Key takeaway relevant to AMD: > Rebellions AI is emerging as a formidable competitor in the AI inference market, backed by both Samsung and SK Hynix. Their “Rebel Quad” accelerator matches the AMD MI325X in TFLOPS per watt efficiency and utilizes an open-source software stack (PyTorch/Triton) that directly competes for the same developer mindshare as AMD’s ROCm ecosystem.

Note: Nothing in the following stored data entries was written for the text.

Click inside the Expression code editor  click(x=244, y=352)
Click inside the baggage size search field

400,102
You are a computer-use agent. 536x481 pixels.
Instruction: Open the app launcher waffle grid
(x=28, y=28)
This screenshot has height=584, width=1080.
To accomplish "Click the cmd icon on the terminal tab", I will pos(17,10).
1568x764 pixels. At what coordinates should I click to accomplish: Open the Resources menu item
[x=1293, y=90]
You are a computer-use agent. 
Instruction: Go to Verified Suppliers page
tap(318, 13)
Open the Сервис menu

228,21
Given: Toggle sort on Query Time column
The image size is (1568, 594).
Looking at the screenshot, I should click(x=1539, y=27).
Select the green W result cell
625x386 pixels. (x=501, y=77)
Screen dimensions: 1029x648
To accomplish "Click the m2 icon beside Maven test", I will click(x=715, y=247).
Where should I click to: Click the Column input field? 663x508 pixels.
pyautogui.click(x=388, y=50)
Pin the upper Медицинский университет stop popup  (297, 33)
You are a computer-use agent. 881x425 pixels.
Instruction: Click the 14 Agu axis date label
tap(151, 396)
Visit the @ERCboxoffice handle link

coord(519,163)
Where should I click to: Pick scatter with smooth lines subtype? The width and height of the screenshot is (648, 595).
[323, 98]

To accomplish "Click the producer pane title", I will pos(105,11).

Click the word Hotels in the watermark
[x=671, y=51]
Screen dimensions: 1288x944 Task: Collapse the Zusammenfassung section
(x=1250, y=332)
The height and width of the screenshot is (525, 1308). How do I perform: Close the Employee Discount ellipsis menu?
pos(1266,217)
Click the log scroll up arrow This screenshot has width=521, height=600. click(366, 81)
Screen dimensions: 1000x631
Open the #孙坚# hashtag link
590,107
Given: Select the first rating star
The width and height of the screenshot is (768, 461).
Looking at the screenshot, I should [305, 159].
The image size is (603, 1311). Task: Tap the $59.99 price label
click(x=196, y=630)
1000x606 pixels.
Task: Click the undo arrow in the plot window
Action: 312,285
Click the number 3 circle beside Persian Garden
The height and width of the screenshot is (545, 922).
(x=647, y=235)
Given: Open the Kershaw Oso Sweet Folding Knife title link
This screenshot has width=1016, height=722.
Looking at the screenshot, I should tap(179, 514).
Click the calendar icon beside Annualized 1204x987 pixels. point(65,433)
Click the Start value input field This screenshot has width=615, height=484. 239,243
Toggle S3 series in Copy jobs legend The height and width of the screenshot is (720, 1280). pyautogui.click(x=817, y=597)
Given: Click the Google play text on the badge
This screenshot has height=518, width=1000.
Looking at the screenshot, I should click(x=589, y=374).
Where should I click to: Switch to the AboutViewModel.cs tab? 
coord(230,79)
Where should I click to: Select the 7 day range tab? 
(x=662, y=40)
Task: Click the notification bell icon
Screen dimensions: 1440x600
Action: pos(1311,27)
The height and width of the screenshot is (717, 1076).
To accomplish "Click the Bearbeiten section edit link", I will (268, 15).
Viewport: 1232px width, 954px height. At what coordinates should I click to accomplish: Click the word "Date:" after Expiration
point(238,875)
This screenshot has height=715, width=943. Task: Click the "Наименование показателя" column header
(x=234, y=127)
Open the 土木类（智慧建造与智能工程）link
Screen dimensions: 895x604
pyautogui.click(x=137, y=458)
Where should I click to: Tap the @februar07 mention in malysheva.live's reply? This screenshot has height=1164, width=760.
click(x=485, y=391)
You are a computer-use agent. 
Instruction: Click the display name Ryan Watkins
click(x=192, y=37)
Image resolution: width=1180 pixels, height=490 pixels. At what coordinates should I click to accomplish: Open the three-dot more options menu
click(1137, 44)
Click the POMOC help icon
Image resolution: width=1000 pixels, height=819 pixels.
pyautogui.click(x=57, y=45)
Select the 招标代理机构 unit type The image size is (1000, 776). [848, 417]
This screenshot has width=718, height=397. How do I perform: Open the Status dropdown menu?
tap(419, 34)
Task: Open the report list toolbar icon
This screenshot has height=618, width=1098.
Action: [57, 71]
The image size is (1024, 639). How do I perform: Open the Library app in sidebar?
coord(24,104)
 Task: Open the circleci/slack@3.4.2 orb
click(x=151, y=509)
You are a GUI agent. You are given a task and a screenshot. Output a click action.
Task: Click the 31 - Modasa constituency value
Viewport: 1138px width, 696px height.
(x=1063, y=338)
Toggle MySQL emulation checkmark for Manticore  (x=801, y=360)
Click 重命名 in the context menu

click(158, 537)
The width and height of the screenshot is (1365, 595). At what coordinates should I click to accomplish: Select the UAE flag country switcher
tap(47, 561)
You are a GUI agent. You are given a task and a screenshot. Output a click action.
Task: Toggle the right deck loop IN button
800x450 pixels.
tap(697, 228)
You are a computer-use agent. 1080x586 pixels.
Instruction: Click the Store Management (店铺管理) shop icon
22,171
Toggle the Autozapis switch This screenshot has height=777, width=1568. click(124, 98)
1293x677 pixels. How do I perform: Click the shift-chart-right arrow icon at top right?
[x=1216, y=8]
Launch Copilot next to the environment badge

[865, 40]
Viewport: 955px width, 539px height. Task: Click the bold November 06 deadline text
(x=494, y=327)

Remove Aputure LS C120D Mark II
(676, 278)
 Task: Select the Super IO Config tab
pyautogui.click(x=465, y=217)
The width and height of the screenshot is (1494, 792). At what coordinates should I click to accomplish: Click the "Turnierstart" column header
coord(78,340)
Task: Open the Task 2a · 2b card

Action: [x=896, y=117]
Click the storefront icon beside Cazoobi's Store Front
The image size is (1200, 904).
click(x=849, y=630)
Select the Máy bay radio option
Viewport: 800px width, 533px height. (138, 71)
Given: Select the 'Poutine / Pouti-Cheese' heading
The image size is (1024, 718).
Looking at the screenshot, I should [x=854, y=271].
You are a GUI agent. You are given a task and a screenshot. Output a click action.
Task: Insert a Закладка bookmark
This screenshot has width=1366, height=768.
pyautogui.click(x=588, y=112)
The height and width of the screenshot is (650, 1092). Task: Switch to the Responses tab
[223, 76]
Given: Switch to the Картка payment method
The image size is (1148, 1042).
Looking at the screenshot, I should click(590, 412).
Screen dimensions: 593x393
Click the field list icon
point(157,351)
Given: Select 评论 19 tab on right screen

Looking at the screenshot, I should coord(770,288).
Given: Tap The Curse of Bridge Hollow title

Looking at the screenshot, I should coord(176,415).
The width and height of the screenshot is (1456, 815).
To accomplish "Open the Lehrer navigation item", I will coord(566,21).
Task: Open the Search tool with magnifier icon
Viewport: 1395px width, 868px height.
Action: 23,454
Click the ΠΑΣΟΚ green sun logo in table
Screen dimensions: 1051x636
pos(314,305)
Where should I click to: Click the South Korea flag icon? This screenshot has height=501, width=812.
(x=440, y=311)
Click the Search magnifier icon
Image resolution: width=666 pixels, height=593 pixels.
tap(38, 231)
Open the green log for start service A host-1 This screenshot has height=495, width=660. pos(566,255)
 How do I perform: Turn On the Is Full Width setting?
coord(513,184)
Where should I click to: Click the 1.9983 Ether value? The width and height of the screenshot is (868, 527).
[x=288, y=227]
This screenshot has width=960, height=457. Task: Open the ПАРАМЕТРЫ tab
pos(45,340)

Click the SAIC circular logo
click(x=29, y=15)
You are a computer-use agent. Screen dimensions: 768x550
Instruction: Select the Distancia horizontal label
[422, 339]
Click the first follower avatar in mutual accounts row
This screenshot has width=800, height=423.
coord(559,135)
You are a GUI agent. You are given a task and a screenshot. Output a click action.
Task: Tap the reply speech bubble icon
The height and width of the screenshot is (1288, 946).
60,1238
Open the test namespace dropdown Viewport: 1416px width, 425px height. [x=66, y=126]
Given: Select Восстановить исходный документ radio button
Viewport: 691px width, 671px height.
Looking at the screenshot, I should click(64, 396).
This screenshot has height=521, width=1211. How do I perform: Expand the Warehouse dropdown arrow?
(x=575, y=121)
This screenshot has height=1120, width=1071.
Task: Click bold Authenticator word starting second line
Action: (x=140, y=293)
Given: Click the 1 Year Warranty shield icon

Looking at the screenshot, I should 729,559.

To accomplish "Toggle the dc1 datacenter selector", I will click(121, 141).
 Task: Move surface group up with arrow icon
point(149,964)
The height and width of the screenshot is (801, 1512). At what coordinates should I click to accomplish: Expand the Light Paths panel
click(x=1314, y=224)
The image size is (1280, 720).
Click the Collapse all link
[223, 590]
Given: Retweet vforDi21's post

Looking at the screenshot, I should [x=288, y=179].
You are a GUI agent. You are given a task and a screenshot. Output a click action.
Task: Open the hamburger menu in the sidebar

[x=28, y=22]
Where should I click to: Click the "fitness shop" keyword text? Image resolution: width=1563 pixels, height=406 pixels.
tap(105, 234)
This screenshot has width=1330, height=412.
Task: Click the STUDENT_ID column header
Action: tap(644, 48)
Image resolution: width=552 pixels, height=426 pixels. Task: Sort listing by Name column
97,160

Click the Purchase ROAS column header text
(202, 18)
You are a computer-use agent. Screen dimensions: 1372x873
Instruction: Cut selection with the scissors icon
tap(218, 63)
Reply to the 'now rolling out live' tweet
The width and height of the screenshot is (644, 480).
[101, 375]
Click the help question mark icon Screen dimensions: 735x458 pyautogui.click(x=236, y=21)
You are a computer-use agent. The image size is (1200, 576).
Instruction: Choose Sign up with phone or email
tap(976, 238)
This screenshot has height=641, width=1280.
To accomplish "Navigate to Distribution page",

Summary: > South Korean startup Rebellions AI, recently merged with Sapeon Korea to become a $1.5B+ unicorn, has unveiled technical details for its third-generation “Rebel” AI inference chips. Built on Samsung’s 4nm process, the architecture utilizes a Coarse Grained Configurable Array (CGRA) and a software-defined network-on-chip to optimize for the distinct phases of LLM inference (prefill vs. decode).

Details:

Architectural Innovation: The Rebel chip uses a CGRA approach where neural cores can be dynamically programmed. During the prefill stage (compute-intensive), the cores act as a systolic array. During the decode stage (memory-intensive), they transition to a memory-bandwidth-optimized configuration.
Rebel Quad Specifications:
- Performance: 1 Petaflops (FP16) and 2 Petaflops (FP8).
- Memory: 4.8 TB/sec aggregate bandwidth using four 12-high stacks of Samsung HBM3E.
- Interconnect: Uses UCI-Express-A (licensed from Alphawave Semi) providing 1 TB/s per port.
- Power Consumption: 600W TDP in a PCIe form factor.
Comparative Metrics:
- Efficiency: Delivers ~20.7% more Teraflops per watt compared to the Nvidia H200.
- AMD Comparison: Matches the AMD MI325X in Teraflops per watt, though the MI325X maintains a ~28% raw throughput advantage in floating-point operations.
Core Hardware Components:
- Neural Cores: Each core features 4MB of L1 SRAM, dedicated Load/Store units, and Tensor/Vector units supporting FP16, FP8, FP4, NF4, and MXFP4.
- Command Processor (CP): Contains two 4-core Arm Neoverse CPU blocks for data movement orchestration and synchronization.
Software Ecosystem:
- The stack is built on native PyTorch and the Triton inference engine.
- RBLN CCL: A proprietary collective communications library (analogous to AMD’s RCCL or Nvidia’s NCCL).
- Integrated with the vLLM library and the Ray distributed inference framework via Red Hat OpenShift.
Strategic Alliance: By partnering with the “Arm Total Design” ecosystem, Rebellions plans to integrate their accelerators with Neoverse-based CPUs on Samsung’s upcoming 2nm process.